Collected data entries:
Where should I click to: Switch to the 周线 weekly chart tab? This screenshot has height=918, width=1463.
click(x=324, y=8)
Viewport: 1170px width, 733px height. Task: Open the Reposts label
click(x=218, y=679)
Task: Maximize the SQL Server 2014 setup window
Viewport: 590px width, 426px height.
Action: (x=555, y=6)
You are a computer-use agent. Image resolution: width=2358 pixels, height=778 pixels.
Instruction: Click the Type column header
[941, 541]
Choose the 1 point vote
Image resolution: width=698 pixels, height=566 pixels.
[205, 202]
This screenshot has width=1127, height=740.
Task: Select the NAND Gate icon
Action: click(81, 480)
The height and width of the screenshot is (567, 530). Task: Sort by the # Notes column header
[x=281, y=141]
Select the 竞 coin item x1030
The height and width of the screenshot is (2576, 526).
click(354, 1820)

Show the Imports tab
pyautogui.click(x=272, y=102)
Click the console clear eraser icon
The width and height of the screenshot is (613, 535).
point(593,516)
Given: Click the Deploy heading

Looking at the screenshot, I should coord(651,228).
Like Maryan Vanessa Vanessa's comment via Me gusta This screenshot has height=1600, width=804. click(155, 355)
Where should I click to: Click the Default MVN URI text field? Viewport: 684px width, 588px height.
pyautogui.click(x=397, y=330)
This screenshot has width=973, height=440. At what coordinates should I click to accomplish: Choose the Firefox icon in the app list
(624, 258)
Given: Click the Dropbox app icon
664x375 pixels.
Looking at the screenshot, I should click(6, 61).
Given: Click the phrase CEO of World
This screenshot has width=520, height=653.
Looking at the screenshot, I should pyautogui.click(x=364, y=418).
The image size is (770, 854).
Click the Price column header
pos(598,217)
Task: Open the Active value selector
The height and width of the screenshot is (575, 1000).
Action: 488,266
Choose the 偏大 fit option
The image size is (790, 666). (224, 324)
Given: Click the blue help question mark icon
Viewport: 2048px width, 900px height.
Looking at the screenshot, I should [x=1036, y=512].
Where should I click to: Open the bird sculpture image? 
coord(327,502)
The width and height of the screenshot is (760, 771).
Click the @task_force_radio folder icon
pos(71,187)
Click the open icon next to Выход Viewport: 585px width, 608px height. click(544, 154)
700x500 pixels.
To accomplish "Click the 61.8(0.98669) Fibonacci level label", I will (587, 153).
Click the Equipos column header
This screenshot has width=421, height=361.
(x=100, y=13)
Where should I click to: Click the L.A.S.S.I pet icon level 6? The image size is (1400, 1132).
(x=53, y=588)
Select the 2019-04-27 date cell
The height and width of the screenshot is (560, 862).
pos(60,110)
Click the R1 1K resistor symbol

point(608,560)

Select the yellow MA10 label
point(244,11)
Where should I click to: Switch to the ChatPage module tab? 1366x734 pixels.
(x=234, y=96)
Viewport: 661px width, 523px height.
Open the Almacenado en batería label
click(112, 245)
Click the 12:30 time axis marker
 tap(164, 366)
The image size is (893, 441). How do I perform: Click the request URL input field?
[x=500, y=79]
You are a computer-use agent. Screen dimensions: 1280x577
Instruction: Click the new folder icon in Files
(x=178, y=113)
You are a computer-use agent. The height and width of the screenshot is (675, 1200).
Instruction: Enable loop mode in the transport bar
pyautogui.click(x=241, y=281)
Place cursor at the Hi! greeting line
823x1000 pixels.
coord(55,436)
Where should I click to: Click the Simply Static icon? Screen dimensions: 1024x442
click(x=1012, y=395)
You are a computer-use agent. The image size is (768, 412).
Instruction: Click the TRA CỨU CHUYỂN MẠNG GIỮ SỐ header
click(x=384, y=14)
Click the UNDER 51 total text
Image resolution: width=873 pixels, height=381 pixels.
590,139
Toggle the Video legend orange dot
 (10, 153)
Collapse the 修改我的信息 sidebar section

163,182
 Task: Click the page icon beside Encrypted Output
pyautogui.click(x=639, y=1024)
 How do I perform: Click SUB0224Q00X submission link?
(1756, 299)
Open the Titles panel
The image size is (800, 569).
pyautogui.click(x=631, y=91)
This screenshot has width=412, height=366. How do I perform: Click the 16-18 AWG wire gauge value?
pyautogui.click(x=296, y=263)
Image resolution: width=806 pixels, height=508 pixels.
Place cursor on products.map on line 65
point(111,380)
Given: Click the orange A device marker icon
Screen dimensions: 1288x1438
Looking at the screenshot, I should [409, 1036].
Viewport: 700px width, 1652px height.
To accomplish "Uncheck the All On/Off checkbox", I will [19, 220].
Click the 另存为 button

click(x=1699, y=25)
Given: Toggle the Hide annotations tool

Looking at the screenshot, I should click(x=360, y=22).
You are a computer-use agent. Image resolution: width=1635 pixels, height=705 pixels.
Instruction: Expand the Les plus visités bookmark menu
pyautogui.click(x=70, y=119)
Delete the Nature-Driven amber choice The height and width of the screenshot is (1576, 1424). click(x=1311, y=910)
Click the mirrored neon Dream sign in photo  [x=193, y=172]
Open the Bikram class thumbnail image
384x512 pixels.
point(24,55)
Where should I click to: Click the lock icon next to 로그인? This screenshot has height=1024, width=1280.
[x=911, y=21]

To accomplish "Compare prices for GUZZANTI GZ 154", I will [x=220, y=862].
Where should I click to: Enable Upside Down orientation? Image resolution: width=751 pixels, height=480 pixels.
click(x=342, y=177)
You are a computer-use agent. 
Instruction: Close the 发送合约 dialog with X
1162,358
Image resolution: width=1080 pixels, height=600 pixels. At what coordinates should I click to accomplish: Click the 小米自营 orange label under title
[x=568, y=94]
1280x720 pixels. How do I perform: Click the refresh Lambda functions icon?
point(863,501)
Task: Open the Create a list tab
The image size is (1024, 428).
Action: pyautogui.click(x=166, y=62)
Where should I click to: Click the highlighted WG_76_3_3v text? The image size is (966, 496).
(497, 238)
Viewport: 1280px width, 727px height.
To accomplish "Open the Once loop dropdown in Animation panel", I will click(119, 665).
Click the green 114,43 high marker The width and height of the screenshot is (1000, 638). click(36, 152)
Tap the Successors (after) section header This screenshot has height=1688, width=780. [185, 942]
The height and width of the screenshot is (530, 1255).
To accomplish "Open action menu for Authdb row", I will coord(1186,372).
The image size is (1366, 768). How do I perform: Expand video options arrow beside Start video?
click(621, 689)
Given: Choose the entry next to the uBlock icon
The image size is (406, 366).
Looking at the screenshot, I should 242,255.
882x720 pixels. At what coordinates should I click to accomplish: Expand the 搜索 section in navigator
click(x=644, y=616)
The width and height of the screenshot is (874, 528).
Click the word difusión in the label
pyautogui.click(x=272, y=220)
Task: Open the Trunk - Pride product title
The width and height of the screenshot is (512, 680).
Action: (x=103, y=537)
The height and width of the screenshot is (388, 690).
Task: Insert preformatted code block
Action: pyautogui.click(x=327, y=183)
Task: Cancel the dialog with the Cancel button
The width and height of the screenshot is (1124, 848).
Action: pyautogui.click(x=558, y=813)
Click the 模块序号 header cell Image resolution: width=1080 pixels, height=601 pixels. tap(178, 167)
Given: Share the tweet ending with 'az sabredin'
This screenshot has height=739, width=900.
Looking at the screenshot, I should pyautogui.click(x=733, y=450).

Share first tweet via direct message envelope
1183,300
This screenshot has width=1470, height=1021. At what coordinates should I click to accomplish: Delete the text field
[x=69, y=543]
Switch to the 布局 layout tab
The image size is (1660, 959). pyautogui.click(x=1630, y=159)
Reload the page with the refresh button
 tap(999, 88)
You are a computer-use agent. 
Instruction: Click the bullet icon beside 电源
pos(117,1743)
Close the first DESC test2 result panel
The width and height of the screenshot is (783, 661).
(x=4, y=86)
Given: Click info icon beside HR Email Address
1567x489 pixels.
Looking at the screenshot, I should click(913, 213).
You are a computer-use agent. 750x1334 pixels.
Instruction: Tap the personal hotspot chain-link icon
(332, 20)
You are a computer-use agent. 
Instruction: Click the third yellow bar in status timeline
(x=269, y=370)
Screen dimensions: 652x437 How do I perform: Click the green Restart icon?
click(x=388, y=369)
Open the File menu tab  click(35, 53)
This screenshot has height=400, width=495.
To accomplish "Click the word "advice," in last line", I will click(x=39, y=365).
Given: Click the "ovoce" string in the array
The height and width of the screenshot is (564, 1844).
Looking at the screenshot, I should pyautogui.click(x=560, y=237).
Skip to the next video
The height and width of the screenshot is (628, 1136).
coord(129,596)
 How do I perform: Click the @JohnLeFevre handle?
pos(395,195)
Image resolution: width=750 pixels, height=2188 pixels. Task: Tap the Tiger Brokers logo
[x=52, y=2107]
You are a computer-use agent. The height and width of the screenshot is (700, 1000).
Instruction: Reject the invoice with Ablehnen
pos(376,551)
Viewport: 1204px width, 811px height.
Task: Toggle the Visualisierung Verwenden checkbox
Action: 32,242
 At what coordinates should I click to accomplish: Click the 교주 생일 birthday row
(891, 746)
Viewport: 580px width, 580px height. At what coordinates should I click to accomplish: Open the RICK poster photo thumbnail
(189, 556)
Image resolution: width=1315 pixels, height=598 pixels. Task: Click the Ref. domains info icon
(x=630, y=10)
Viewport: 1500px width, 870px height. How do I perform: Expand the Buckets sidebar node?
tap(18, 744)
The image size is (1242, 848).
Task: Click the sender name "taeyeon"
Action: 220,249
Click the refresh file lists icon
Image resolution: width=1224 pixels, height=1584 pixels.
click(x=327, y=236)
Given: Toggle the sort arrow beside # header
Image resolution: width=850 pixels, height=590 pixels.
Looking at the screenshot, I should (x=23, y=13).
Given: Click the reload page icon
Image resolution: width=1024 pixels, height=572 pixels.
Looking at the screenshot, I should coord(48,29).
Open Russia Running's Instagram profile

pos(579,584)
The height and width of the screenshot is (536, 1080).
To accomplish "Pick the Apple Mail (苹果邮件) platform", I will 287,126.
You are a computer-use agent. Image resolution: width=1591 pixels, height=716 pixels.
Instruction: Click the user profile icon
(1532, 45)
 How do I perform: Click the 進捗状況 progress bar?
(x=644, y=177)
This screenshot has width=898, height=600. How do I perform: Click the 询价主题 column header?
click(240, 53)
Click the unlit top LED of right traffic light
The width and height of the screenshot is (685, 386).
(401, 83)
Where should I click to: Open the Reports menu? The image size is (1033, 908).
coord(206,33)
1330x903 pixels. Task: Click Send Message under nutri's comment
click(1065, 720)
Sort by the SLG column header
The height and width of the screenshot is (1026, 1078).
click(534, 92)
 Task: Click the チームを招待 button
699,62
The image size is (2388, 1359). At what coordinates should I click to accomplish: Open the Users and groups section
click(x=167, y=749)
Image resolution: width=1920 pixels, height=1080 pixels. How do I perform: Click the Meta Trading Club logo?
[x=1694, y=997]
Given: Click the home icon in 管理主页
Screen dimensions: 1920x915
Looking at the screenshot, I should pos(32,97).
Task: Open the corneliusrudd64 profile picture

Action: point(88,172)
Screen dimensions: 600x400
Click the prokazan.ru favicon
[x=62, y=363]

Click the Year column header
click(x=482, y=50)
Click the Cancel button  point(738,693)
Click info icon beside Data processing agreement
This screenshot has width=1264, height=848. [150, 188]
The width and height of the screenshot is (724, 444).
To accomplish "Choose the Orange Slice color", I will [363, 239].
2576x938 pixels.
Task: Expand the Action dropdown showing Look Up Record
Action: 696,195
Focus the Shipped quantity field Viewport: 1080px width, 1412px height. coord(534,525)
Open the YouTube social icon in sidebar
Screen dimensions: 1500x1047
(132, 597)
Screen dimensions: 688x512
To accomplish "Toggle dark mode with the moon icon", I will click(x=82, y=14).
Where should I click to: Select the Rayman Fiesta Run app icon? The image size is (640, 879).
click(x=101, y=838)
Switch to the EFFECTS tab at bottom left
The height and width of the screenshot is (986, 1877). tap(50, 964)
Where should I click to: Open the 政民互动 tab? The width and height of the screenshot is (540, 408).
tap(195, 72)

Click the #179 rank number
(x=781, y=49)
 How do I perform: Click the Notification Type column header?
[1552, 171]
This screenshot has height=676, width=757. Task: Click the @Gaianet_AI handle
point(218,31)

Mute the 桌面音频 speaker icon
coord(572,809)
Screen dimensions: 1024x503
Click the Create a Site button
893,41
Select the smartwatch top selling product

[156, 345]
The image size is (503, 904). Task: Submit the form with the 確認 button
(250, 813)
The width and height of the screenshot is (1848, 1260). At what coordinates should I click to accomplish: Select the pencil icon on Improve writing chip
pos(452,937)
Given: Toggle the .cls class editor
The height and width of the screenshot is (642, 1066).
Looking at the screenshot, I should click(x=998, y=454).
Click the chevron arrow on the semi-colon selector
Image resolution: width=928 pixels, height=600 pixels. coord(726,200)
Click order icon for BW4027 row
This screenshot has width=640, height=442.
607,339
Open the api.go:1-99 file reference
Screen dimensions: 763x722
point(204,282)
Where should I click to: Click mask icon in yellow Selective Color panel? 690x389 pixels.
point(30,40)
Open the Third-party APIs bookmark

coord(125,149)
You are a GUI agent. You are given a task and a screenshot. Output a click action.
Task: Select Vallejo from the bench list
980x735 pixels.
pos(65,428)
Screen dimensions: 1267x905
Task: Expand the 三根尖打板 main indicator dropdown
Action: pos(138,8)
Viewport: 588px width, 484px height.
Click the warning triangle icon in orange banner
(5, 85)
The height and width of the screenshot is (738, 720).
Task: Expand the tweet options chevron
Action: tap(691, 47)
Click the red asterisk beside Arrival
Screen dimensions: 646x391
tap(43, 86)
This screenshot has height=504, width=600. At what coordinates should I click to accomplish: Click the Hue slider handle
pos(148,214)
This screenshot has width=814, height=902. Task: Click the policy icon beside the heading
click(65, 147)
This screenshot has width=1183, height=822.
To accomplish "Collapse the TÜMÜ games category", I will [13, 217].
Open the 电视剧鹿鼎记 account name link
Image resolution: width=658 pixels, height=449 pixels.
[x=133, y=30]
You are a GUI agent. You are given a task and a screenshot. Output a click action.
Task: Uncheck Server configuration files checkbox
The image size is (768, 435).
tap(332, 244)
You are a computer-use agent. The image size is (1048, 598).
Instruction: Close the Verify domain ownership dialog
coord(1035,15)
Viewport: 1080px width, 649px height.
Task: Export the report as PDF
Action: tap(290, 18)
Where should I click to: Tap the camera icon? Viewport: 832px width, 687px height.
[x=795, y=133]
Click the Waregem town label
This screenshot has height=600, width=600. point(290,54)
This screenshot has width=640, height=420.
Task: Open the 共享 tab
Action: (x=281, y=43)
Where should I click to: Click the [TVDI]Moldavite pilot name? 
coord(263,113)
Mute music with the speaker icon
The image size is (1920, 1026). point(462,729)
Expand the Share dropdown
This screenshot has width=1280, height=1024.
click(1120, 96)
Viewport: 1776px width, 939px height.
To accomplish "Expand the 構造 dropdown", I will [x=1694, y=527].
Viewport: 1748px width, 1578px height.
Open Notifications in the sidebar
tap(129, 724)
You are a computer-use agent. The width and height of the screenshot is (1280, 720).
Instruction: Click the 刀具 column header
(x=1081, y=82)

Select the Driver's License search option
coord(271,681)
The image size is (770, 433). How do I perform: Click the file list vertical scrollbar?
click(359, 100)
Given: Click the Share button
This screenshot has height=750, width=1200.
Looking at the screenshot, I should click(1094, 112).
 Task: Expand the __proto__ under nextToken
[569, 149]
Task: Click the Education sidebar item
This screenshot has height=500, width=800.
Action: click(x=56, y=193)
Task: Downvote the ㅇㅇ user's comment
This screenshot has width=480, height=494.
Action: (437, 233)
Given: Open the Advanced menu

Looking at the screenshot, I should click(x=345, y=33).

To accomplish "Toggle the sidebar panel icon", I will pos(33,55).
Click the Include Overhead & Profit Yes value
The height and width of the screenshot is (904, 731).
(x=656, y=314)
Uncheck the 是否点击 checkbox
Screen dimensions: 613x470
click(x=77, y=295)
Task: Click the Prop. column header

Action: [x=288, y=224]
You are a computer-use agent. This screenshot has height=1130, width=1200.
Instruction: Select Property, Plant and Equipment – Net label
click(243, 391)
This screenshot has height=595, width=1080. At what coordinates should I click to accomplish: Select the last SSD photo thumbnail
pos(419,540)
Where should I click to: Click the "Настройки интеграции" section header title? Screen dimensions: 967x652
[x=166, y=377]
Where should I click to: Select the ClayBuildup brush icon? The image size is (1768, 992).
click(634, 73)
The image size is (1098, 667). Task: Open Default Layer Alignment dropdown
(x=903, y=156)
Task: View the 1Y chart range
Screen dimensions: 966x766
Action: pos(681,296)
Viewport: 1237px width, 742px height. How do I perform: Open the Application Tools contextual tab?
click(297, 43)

◆ Problem to work on:
Line count for the word "class": tally the lines in the records that include it and give only the result.

◆ Answer to the exercise:
2